- [GOAL]: Return every line of the records that contains the word "page".

- [DATASET]:
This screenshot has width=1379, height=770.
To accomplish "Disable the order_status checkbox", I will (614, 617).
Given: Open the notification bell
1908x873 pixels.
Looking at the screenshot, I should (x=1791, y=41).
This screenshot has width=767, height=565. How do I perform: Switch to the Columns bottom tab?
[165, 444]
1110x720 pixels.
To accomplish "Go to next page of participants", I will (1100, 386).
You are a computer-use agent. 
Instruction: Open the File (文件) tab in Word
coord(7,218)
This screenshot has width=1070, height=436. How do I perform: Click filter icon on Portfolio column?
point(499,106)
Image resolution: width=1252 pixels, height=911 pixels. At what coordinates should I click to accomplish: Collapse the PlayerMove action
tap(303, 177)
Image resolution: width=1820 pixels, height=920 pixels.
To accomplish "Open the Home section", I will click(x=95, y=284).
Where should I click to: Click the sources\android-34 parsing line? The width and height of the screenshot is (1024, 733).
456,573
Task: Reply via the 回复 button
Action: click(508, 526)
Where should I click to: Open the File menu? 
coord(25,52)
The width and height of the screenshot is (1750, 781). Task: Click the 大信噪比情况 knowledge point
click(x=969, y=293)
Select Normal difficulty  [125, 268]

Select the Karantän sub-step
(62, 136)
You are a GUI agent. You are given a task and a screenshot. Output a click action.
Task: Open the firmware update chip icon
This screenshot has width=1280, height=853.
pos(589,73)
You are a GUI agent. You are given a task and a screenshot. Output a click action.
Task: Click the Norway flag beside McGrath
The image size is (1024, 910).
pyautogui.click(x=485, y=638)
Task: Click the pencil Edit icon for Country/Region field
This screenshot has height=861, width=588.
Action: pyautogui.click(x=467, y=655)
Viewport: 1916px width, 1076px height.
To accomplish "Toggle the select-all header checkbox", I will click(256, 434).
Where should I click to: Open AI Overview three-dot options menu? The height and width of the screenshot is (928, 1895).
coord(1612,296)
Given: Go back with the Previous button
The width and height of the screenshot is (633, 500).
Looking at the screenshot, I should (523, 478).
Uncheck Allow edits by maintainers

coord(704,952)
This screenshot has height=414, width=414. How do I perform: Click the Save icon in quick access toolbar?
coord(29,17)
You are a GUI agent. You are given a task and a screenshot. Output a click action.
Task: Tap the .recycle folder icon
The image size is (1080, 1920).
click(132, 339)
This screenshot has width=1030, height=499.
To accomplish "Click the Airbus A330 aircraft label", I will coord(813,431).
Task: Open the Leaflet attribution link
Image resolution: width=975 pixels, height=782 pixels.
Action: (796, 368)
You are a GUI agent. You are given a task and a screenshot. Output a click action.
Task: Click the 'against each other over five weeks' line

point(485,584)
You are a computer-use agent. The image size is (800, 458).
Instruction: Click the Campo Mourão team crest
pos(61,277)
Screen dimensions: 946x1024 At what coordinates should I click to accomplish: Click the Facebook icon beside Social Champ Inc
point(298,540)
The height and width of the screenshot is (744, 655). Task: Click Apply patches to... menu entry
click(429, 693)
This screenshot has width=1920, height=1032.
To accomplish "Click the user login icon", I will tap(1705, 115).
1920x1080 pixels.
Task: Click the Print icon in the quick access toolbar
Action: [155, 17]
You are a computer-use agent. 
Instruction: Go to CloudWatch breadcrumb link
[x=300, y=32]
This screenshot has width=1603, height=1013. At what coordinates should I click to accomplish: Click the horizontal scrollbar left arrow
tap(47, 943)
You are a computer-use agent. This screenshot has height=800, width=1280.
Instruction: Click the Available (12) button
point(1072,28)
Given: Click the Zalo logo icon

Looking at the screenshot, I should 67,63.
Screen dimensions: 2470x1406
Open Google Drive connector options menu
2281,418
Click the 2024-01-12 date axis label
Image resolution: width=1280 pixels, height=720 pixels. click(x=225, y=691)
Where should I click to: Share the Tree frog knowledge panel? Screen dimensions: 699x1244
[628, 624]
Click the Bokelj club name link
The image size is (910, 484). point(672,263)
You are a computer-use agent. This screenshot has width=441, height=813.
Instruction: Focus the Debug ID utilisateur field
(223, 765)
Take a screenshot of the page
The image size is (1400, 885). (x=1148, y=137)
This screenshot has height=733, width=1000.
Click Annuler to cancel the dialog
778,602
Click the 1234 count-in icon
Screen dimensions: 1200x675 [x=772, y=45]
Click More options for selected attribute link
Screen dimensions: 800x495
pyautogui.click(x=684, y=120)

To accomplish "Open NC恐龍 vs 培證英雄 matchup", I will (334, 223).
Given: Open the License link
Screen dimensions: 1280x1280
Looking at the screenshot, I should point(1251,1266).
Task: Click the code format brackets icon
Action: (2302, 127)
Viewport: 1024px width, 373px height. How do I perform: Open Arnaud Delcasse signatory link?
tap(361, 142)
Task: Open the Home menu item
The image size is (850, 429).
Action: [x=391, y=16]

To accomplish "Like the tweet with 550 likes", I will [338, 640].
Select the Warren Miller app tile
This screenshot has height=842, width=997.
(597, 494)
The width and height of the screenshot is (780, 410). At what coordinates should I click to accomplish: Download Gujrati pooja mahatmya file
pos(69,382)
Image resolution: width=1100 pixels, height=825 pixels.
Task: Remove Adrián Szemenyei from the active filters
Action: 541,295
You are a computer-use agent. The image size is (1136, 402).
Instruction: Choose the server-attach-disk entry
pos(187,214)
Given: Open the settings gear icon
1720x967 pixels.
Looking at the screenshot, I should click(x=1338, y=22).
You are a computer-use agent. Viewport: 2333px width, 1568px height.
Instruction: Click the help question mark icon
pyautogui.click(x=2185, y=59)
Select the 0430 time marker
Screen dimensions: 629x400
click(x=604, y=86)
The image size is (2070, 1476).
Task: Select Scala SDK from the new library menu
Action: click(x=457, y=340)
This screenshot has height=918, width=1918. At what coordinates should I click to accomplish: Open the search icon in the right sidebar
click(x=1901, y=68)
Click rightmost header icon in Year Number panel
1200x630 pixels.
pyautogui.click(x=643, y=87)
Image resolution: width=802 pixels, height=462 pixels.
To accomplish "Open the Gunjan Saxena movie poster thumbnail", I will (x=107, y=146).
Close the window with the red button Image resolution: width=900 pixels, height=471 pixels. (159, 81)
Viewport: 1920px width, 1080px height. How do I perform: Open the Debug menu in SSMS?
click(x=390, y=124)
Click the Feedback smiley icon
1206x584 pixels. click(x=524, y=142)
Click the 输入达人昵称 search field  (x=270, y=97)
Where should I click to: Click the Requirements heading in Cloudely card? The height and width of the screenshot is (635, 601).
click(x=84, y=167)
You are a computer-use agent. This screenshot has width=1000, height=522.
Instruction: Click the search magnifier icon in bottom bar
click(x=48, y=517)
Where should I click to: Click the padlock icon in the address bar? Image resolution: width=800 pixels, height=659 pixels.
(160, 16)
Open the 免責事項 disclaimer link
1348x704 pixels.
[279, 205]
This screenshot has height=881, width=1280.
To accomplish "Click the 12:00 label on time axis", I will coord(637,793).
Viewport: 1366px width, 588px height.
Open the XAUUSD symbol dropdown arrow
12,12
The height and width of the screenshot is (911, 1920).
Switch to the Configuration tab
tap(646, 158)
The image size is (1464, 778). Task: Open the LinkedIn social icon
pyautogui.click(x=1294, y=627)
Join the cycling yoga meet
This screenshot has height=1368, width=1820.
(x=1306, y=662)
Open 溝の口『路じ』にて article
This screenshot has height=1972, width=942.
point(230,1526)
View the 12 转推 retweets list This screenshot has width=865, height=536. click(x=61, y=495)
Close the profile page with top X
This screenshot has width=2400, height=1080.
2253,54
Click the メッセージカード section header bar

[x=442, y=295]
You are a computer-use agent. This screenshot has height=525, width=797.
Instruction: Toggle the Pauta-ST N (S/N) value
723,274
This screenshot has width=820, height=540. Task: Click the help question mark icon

- [ANSWER TO THE TASK]:
To accomplish "Go to next page of participants", I will (1100, 386).
Take a screenshot of the page
Close the profile page with top X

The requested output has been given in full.